# (Venting) Nothing helps anymore. Not TAM, not the 180, nothing..



## staystrong (Sep 15, 2012)

Every day is the same, regardless of what I do.

Regrets, regrets, regrets.

Mistakes, mistakes, mistakes. 

Every night now I dream about her. The love we had, the family we created. The past, the future.. together. 

No talking through it with anyone helps any more. It's been fully dissected. I know what I could have done to be better in the marriage. It's evident. I've read MMSL, lots of things, but I can't turn back time. Nothing I did deserved this treatment (Cheated on, she left for OM, dumped in her country with no family or friends, OM moved in a few days after I left for a break). Her remorselessness is mind-boggling. It's cruel. She says she is sorry and that she messed up but she does not regret the affair. 

I don't understand life anymore. 

I don't understand love anymore. How could it be this fragile?

She was my first love, and a big big love. Our two children are beautiful and they deserve more than this. 

I should have known though if she left a man for me (the marriage was already wrecked), she could leave me for someone else. But this time was much more treacherous and deceitful. We had a family together; we were building a life together. She says I frustrated her, disappointed her. No one's perfect. Doesn't she remember the great times we had? Did she put her all into the marriage? Did she communicate her unhappiness to me in a real way?

**** her. **** her a thousand times over.


----------



## Dewayne76 (Sep 26, 2012)

"I should have known though if she left a man for me (the marriage was already wrecked), she could leave me for someone else. "

And she'll KEEP doing it bro. If only we knew then, right? 

Man, THERE'S LIKE 3 X'S THE WOMEN than men on this Earth, or some shlt like that. Go find you a better one. 


Right now, you need to find something BETTER than reading the books. You need something FUN to do. Because brother, you need time right now, time to heal. Cry it out if you have to. Go to the bathroom and turn the vent fan on and get in the shower if you need to do it "quieter" for guests in the home. 

Do whatever you need to do to feel better. 

I promise you, that day will come. She asked for the D on our anniversary back in October. BUt this all started in August. I'm JUST now getting to where I don't break down every few hours. 
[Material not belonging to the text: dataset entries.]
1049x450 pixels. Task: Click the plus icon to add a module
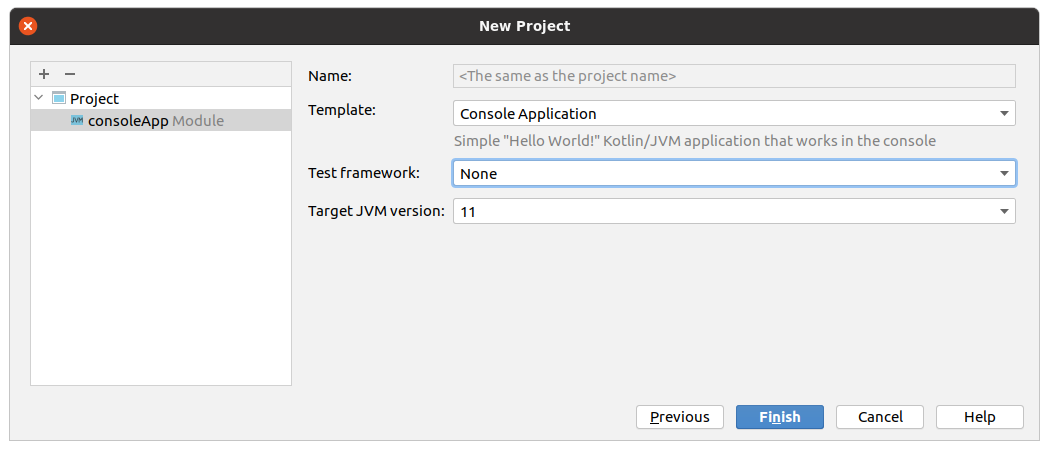(x=44, y=74)
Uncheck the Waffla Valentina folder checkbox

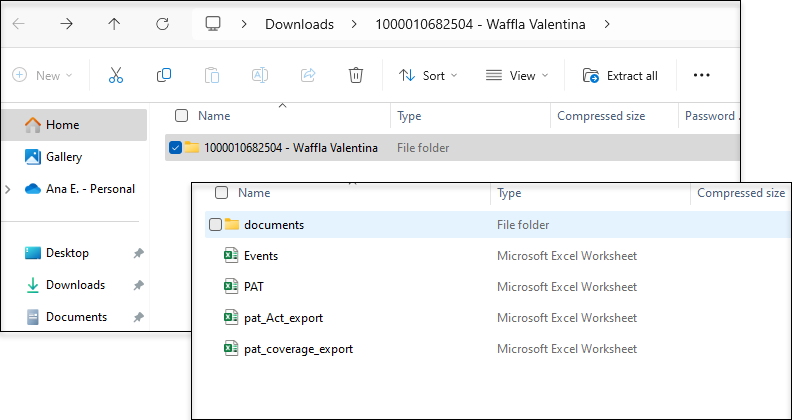[x=176, y=148]
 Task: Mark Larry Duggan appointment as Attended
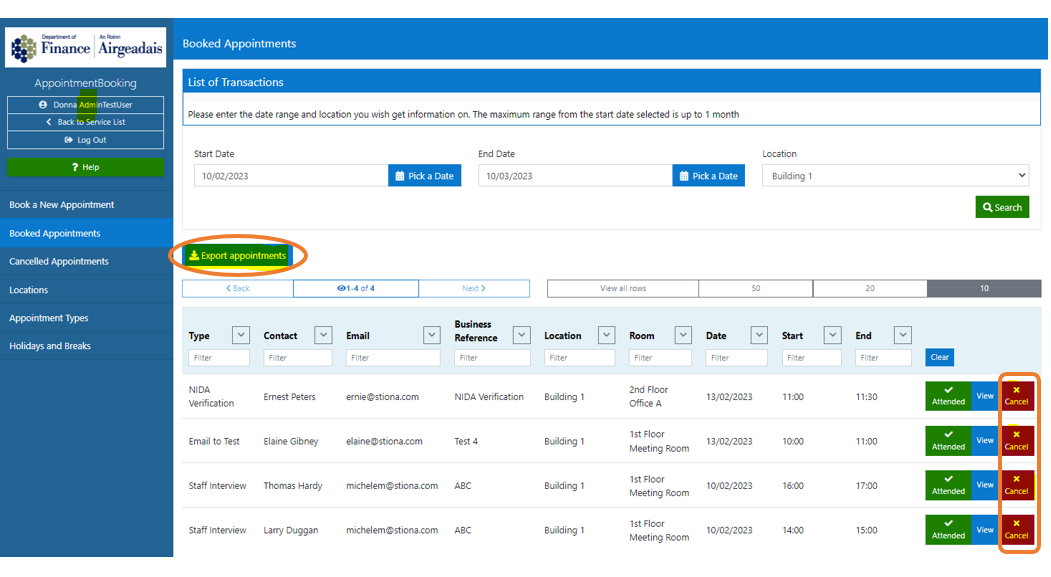pos(948,529)
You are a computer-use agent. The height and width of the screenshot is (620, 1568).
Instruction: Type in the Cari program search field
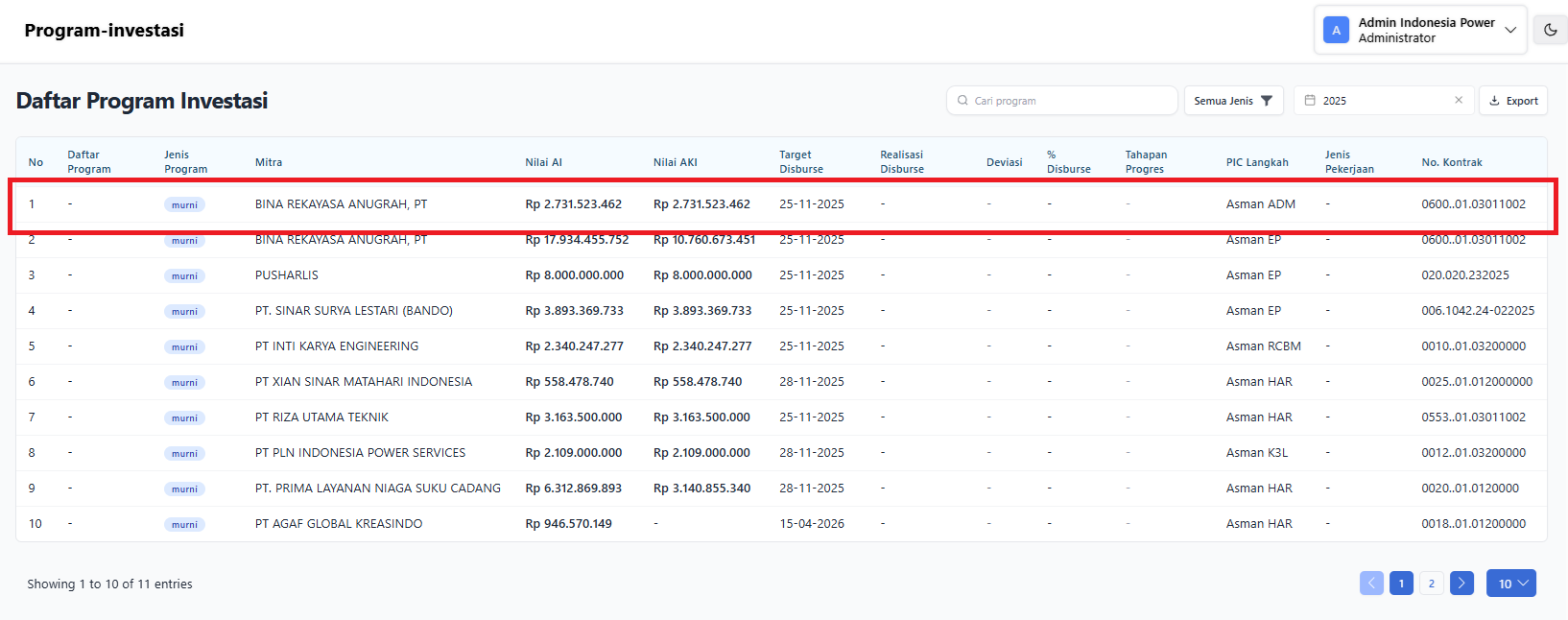coord(1070,101)
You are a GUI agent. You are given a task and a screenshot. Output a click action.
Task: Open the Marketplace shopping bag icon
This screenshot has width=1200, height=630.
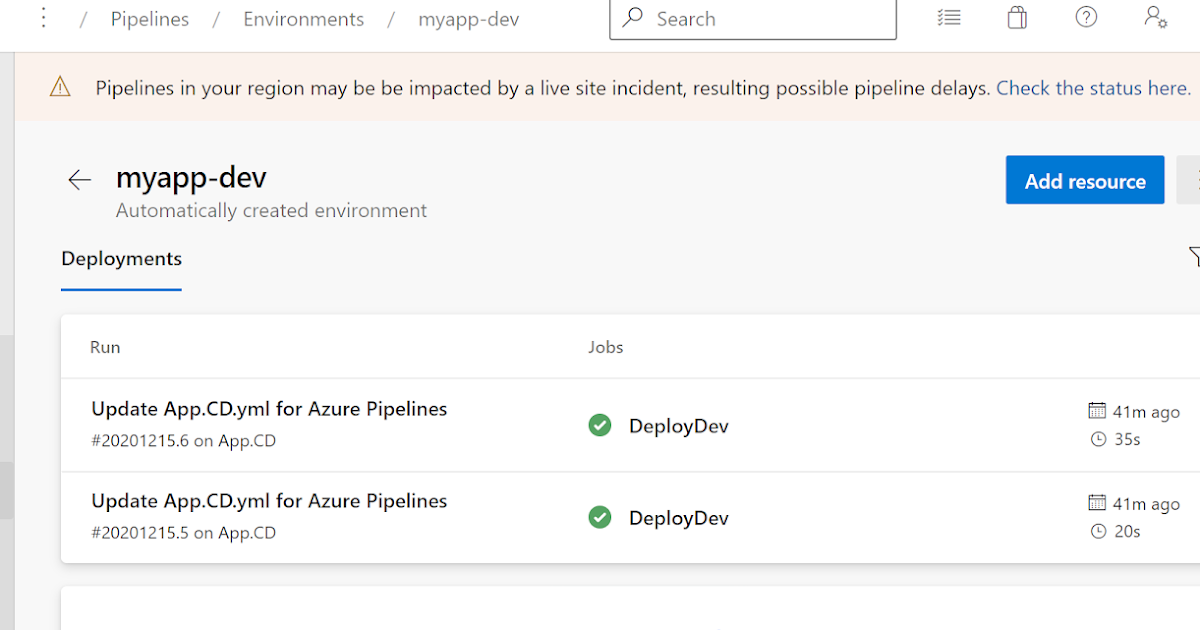click(x=1017, y=17)
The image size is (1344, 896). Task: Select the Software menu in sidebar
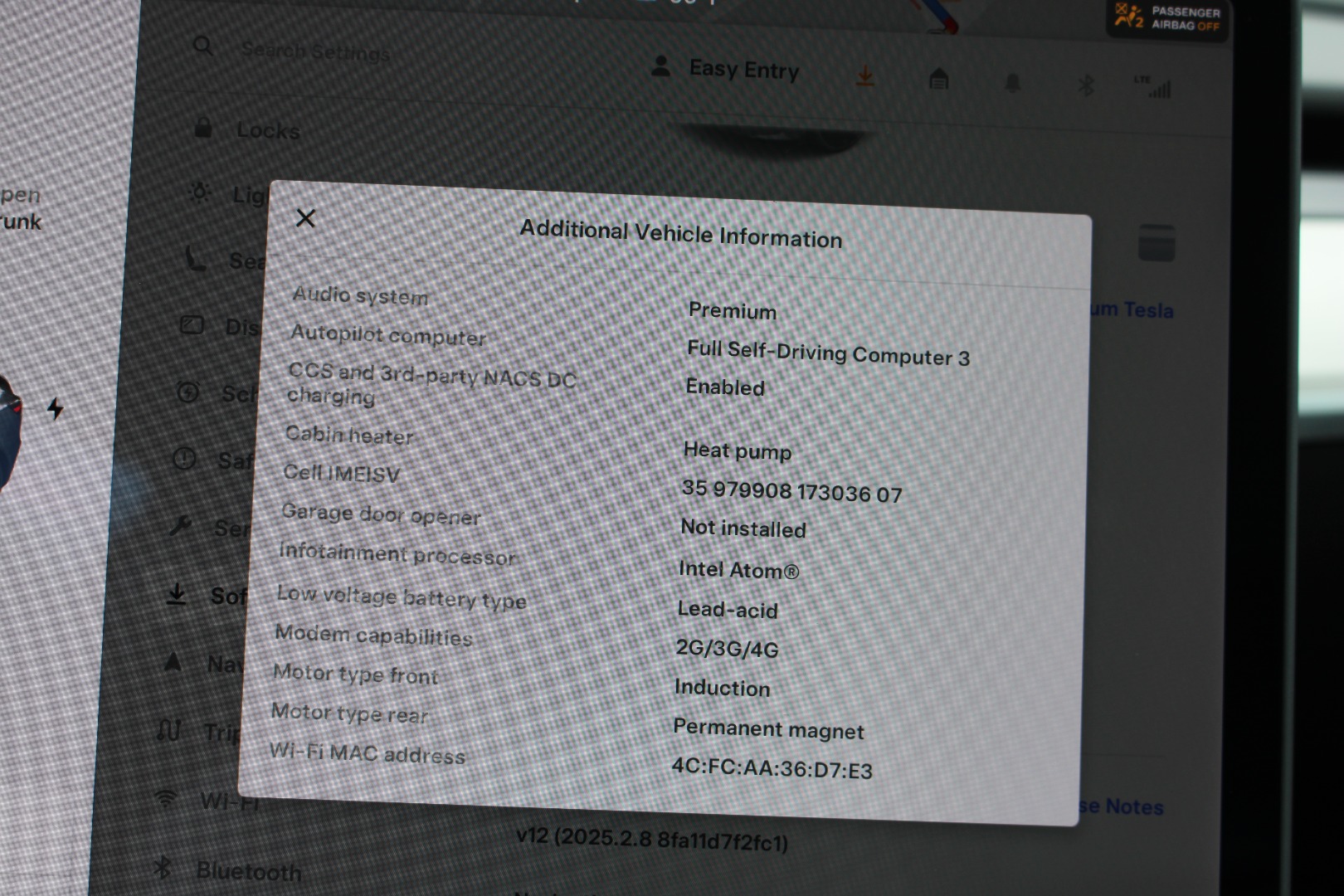point(207,595)
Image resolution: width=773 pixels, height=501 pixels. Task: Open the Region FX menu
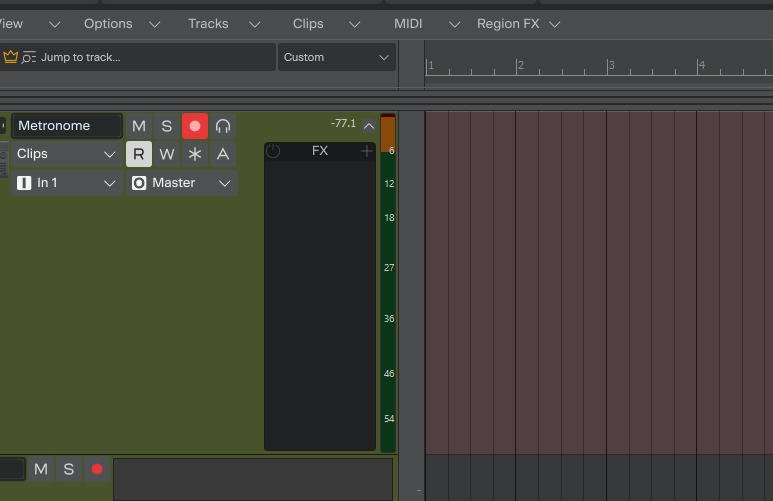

Today I cried, but mainly because of the shooting at the school, so that's irrelevant. 

But do somethign FOR YOU... Then get back to your studies. Yes, they're studies, read ALL the books you can on self help. Even if you think you won't learn something from it, like a codependancy book, get it. You'll find something in there for you that you can take iwth you and learn from. 

Good luck.


----------



## oncehisangel (Oct 13, 2012)

Stay.... shes just a woman who went and did something stupid and hurtful

You are always going to be a dad-focus on being the best you can be.

Your kids will need to see you strong. For they will need you to lean on as time passes.

Dont let her determine who you are.

love and peace.


----------



## our vision shattered (May 25, 2012)

Love the strength your showing dewayne


----------



## Pepper123 (Nov 27, 2012)

You are not what happens to you, you are how you handle what happens to you. Don't let her take you down, OP... Look at all she has done. Take the high road, and rise above.
_Posted via Mobile Device_


----------



## Nsweet (Mar 3, 2012)

Forget her for right now and focus on her kids. No boy toy is going to be able to replace you and the strong father who will not take sink to her level is a very attractive man who gets respect. 

You want her back you're going to have to stop wanting her and focus on you.


----------



## staystrong (Sep 15, 2012)

I really like the focus on integrity you guys have. 

In the end, if you can maintain your integrity, you win. 

Take the high road. 

I think I got so blown away from the affair and its aftermath that I lost some sense of what's real in the world. At times I lashed out, I blamed, I let her get under my skin. I was brought down to her level. But you remind me that there is black and white amidst the shades of gray.


----------



## staystrong (Sep 15, 2012)

Dewayne76 said:


> "
> I promise you, that day will come. She asked for the D on our anniversary back in October. BUt this all started in August. I'm JUST now getting to where I don't break down every few hours.


We're on the same timeline. Good luck to you, too.


----------